(Item position data)
'''
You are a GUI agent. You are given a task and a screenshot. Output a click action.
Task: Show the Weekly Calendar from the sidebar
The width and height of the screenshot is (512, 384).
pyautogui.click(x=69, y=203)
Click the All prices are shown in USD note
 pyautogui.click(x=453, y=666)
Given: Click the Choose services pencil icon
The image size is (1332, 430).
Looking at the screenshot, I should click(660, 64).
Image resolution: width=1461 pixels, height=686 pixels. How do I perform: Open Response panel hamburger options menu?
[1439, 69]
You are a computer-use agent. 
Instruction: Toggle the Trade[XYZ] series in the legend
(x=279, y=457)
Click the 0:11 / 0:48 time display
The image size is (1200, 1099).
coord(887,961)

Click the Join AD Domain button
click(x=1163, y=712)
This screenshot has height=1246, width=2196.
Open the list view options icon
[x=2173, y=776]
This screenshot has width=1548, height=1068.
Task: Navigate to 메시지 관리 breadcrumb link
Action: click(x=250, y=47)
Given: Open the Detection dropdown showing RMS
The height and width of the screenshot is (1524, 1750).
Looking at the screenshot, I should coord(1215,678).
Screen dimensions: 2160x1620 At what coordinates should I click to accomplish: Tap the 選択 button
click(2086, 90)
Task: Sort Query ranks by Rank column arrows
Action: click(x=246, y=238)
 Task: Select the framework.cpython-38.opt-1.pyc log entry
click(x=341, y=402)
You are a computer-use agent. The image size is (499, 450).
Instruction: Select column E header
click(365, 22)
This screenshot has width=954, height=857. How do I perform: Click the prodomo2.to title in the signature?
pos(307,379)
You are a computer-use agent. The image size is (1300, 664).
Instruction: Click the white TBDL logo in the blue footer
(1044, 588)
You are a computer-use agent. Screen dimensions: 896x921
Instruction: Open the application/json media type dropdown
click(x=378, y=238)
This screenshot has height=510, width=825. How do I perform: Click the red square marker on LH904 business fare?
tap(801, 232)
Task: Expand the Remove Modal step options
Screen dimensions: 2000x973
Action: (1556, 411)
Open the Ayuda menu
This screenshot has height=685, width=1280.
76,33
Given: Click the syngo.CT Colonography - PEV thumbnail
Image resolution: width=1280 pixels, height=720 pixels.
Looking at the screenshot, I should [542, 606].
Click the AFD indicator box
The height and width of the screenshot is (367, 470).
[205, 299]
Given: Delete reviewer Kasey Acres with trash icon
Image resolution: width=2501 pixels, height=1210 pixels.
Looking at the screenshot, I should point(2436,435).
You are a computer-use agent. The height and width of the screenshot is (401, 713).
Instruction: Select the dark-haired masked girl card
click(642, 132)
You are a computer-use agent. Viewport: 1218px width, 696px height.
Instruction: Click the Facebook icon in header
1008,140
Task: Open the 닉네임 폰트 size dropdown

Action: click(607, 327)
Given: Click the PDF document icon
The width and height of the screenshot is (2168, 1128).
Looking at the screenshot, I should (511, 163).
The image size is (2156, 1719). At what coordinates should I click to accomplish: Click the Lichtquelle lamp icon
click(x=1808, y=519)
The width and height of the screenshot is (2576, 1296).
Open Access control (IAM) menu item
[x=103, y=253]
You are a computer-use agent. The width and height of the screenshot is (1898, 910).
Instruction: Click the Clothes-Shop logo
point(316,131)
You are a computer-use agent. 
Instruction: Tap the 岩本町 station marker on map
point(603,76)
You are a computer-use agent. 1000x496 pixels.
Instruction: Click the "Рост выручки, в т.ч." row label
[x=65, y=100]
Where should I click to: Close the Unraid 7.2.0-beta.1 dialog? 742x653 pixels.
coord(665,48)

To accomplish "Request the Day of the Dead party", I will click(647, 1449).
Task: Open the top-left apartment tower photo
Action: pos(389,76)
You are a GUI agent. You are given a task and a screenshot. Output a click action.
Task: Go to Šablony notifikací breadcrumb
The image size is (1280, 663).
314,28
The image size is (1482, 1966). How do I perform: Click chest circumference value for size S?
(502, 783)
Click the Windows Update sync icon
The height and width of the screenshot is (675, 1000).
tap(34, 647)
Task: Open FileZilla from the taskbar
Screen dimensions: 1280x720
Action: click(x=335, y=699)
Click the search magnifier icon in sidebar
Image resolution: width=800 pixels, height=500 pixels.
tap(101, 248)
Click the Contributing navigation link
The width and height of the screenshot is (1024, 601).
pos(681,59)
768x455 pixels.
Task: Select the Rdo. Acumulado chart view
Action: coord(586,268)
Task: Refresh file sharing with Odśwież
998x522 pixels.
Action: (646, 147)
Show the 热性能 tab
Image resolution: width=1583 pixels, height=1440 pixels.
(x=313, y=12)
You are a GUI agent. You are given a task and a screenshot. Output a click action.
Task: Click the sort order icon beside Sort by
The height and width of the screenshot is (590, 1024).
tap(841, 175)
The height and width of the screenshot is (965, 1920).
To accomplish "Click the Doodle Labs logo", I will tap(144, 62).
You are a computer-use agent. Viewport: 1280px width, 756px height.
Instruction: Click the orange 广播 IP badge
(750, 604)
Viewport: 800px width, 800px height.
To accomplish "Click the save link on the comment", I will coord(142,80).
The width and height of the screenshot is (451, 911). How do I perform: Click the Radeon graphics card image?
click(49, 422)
'''
**EXERCISE INSTRUCTIONS:** Copy word for word the lines from the line containing "This screenshot has height=1246, width=2196." to the line containing "click(365, 22)".

**FINAL RESULT:**
This screenshot has height=1246, width=2196.
Open the list view options icon
[x=2173, y=776]
This screenshot has width=1548, height=1068.
Task: Navigate to 메시지 관리 breadcrumb link
Action: click(x=250, y=47)
Given: Open the Detection dropdown showing RMS
The height and width of the screenshot is (1524, 1750).
Looking at the screenshot, I should coord(1215,678).
Screen dimensions: 2160x1620 At what coordinates should I click to accomplish: Tap the 選択 button
click(2086, 90)
Task: Sort Query ranks by Rank column arrows
Action: click(x=246, y=238)
 Task: Select the framework.cpython-38.opt-1.pyc log entry
click(x=341, y=402)
You are a computer-use agent. The image size is (499, 450).
Instruction: Select column E header
click(365, 22)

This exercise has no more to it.